- [Problem to work on]:
Below are records; from the line containing "You are a computer-use" through the very last line, output each line exactly. No pictures.

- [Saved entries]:
-------
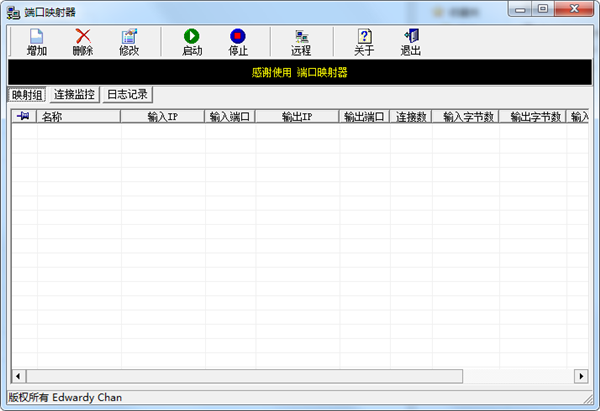The height and width of the screenshot is (411, 600).
Task: Open the 日志记录 tab
Action: pos(127,95)
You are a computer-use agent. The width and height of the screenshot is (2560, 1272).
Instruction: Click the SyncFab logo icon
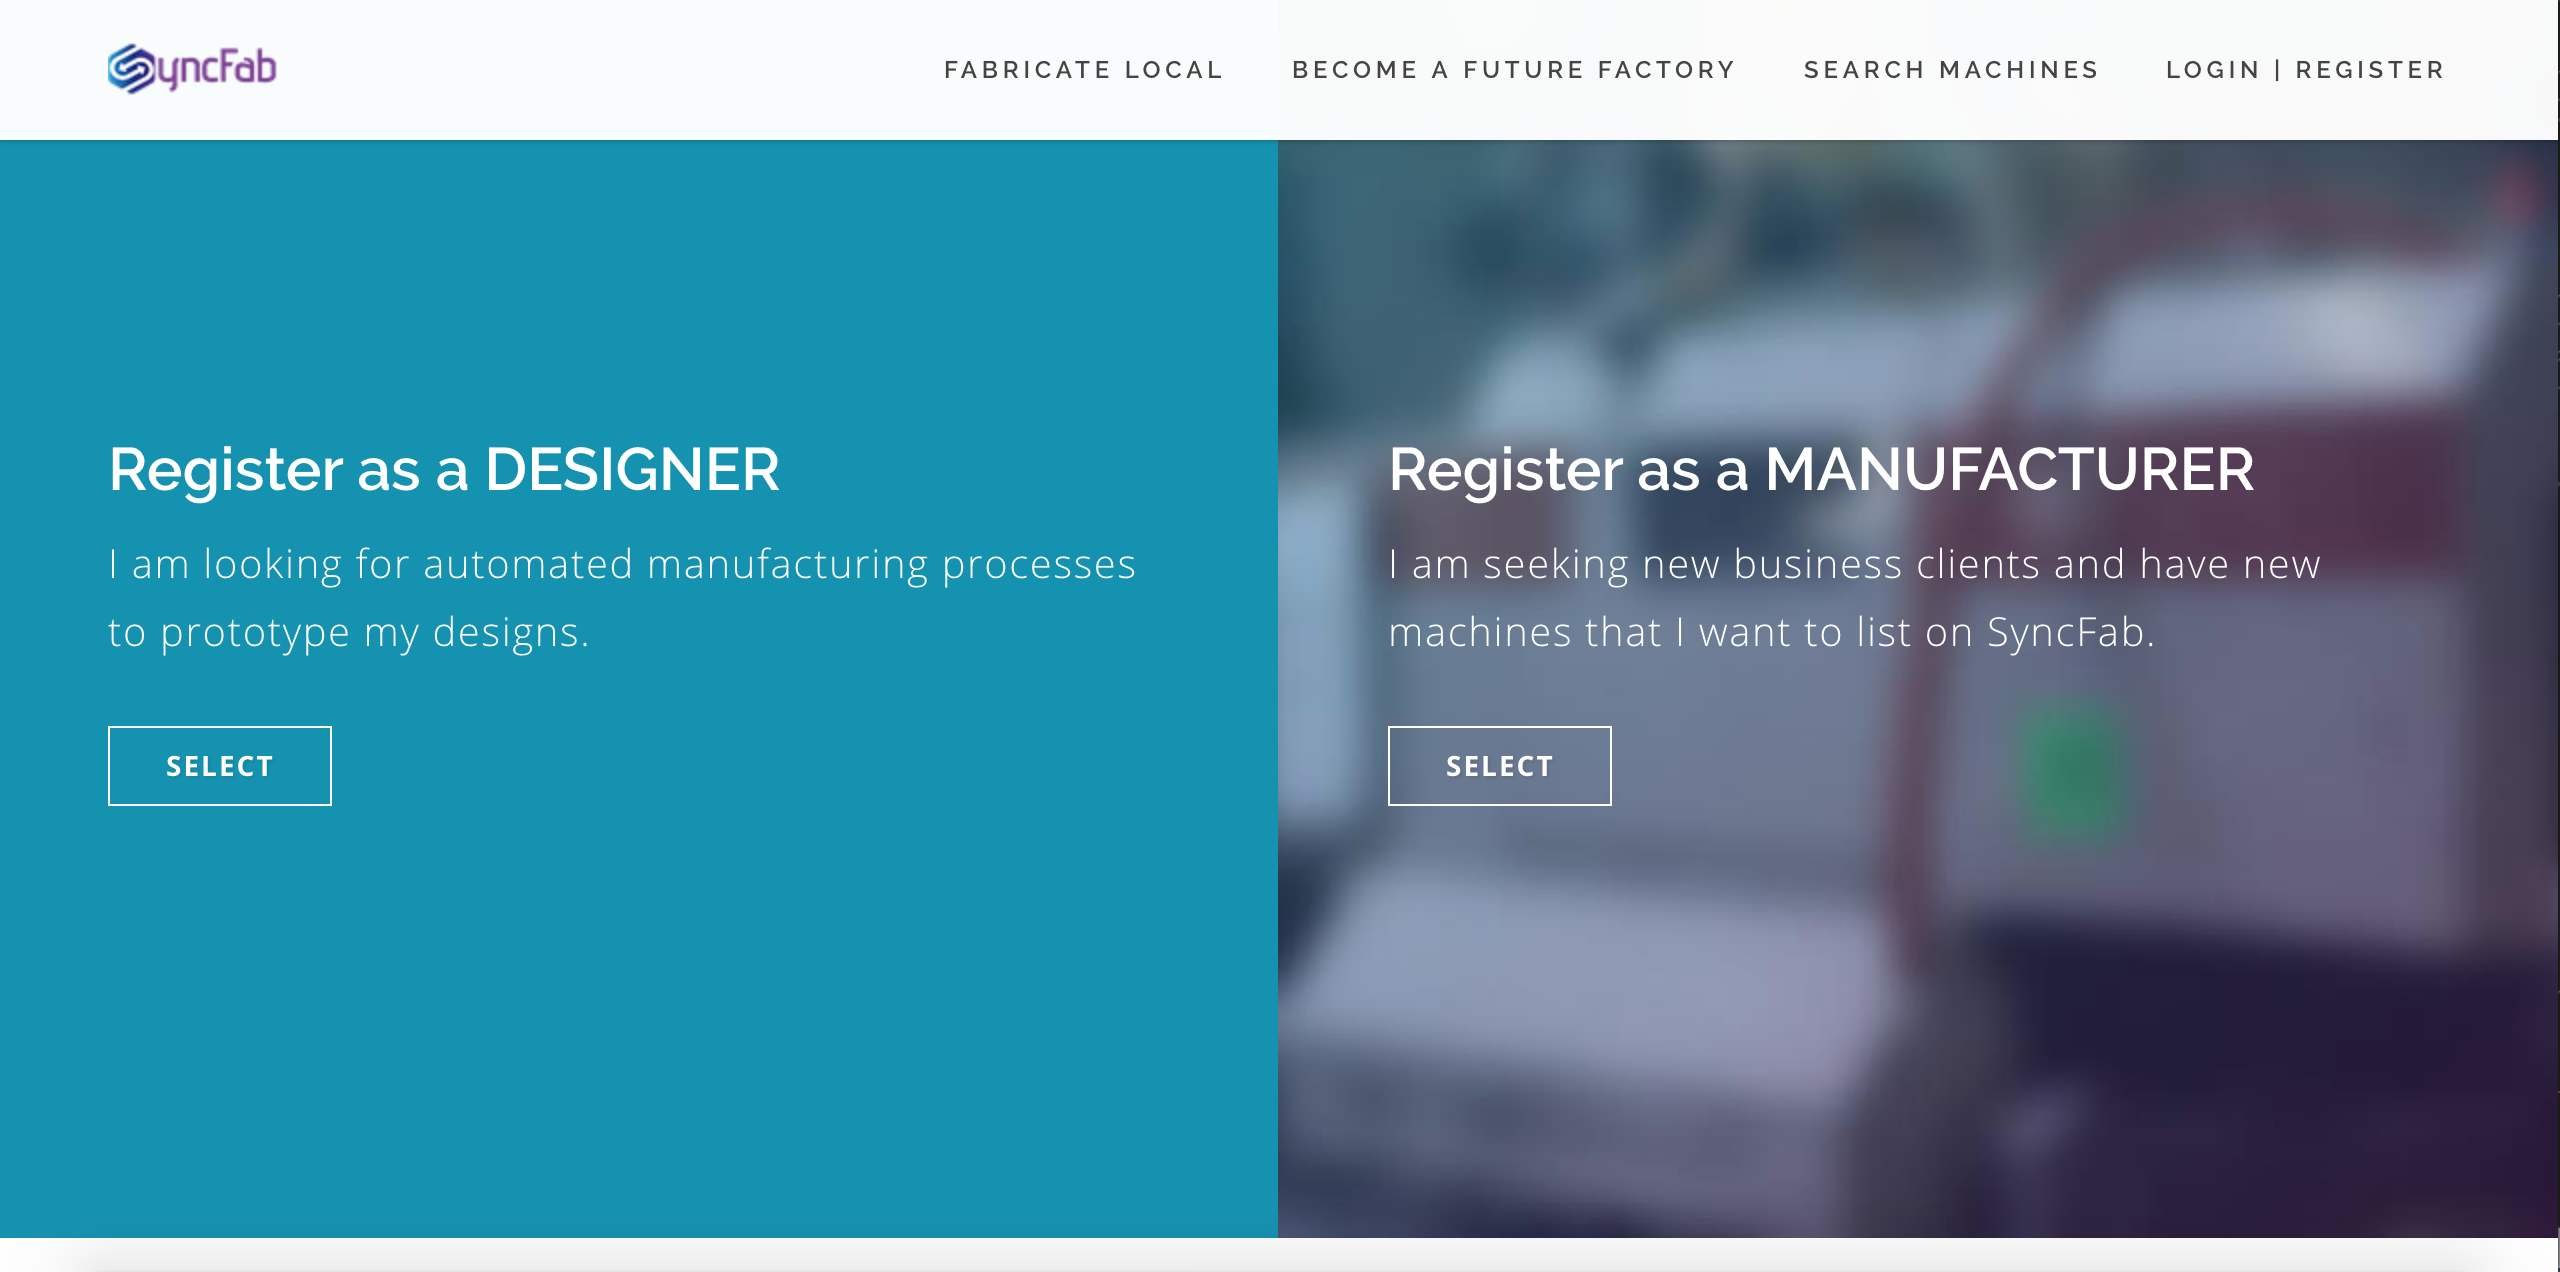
-------
- [Output for this exercise]:
You are a computer-use agent. The width and height of the screenshot is (2560, 1272).
Instruction: Click the SyncFab logo icon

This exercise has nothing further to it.